=== SUPPLIED DATA ===
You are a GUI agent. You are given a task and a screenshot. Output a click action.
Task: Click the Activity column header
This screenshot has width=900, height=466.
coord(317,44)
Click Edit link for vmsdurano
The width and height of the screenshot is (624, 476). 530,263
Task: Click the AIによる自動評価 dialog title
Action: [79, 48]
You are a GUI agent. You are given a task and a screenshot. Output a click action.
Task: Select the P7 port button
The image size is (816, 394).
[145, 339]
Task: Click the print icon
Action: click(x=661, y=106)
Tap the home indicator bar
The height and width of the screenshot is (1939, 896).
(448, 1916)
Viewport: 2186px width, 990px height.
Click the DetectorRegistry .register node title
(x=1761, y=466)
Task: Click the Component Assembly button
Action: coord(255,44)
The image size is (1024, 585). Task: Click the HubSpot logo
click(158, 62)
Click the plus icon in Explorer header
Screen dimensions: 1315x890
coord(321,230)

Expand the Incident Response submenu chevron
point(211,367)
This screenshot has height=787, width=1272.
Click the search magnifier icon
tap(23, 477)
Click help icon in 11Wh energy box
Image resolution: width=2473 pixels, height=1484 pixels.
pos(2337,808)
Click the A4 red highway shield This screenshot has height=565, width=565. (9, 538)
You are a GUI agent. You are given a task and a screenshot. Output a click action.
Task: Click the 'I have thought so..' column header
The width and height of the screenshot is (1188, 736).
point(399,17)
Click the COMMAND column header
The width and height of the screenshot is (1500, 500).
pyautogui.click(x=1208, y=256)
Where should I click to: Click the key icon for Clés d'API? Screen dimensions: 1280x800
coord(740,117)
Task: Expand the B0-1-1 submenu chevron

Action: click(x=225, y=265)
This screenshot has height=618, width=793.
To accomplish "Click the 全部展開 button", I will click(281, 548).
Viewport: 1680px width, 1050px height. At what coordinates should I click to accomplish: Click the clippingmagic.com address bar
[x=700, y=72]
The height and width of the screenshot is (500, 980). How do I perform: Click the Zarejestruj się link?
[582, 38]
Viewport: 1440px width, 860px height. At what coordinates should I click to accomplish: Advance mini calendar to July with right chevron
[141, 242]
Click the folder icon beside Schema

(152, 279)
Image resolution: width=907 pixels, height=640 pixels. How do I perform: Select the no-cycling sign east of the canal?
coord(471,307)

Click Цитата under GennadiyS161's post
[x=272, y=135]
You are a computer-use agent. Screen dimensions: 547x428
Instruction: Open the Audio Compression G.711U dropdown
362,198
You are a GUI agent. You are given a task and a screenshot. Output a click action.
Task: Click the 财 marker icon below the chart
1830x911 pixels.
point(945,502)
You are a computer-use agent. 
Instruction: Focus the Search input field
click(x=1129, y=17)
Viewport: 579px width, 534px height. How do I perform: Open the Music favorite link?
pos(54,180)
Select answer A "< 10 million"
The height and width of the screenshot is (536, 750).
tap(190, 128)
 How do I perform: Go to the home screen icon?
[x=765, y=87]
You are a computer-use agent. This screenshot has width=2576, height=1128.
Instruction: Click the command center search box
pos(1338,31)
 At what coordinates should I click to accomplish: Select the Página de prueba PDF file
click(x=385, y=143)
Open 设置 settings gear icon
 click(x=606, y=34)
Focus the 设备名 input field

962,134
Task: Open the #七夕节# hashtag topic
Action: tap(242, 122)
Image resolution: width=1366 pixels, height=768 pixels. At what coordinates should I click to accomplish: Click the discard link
===
_WORK TO DO:_
Render every line of the items above as a JSON list of strings, one string per line, with blank lines left out.

_SOLUTION TO THIS TASK:_
[
  "You are a GUI agent. You are given a task and a screenshot. Output a click action.",
  "Task: Click the Activity column header",
  "This screenshot has width=900, height=466.",
  "coord(317,44)",
  "Click Edit link for vmsdurano",
  "The width and height of the screenshot is (624, 476). 530,263",
  "Task: Click the AIによる自動評価 dialog title",
  "Action: [79, 48]",
  "You are a GUI agent. You are given a task and a screenshot. Output a click action.",
  "Task: Select the P7 port button",
  "The image size is (816, 394).",
  "[145, 339]",
  "Task: Click the print icon",
  "Action: click(x=661, y=106)",
  "Tap the home indicator bar",
  "The height and width of the screenshot is (1939, 896).",
  "(448, 1916)",
  "Viewport: 2186px width, 990px height.",
  "Click the DetectorRegistry .register node title",
  "(x=1761, y=466)",
  "Task: Click the Component Assembly button",
  "Action: coord(255,44)",
  "The image size is (1024, 585). Task: Click the HubSpot logo",
  "click(158, 62)",
  "Click the plus icon in Explorer header",
  "Screen dimensions: 1315x890",
  "coord(321,230)",
  "Expand the Incident Response submenu chevron",
  "point(211,367)",
  "This screenshot has height=787, width=1272.",
  "Click the search magnifier icon",
  "tap(23, 477)",
  "Click help icon in 11Wh energy box",
  "Image resolution: width=2473 pixels, height=1484 pixels.",
  "pos(2337,808)",
  "Click the A4 red highway shield This screenshot has height=565, width=565. (9, 538)",
  "You are a GUI agent. You are given a task and a screenshot. Output a click action.",
  "Task: Click the 'I have thought so..' column header",
  "The width and height of the screenshot is (1188, 736).",
  "point(399,17)",
  "Click the COMMAND column header",
  "The width and height of the screenshot is (1500, 500).",
  "pyautogui.click(x=1208, y=256)",
  "Where should I click to: Click the key icon for Clés d'API? Screen dimensions: 1280x800",
  "coord(740,117)",
  "Task: Expand the B0-1-1 submenu chevron",
  "Action: click(x=225, y=265)",
  "This screenshot has height=618, width=793.",
  "To accomplish \"Click the 全部展開 button\", I will click(281, 548).",
  "Viewport: 1680px width, 1050px height. At what coordinates should I click to accomplish: Click the clippingmagic.com address bar",
  "[x=700, y=72]",
  "The height and width of the screenshot is (500, 980). How do I perform: Click the Zarejestruj się link?",
  "[582, 38]",
  "Viewport: 1440px width, 860px height. At what coordinates should I click to accomplish: Advance mini calendar to July with right chevron",
  "[141, 242]",
  "Click the folder icon beside Schema",
  "(152, 279)",
  "Image resolution: width=907 pixels, height=640 pixels. How do I perform: Select the no-cycling sign east of the canal?",
  "coord(471,307)",
  "Click Цитата under GennadiyS161's post",
  "[x=272, y=135]",
  "You are a computer-use agent. Screen dimensions: 547x428",
  "Instruction: Open the Audio Compression G.711U dropdown",
  "362,198",
  "You are a GUI agent. You are given a task and a screenshot. Output a click action.",
  "Task: Click the 财 marker icon below the chart",
  "1830x911 pixels.",
  "point(945,502)",
  "You are a computer-use agent. ",
  "Instruction: Focus the Search input field",
  "click(x=1129, y=17)",
  "Viewport: 579px width, 534px height. How do I perform: Open the Music favorite link?",
  "pos(54,180)",
  "Select answer A \"< 10 million\"",
  "The height and width of the screenshot is (536, 750).",
  "tap(190, 128)",
  " How do I perform: Go to the home screen icon?",
  "[x=765, y=87]",
  "You are a computer-use agent. This screenshot has width=2576, height=1128.",
  "Instruction: Click the command center search box",
  "pos(1338,31)",
  " At what coordinates should I click to accomplish: Select the Página de prueba PDF file",
  "click(x=385, y=143)",
  "Open 设置 settings gear icon",
  " click(x=606, y=34)",
  "Focus the 设备名 input field",
  "962,134",
  "Task: Open the #七夕节# hashtag topic",
  "Action: tap(242, 122)",
  "Image resolution: width=1366 pixels, height=768 pixels. At what coordinates should I click to accomplish: Click the discard link"
]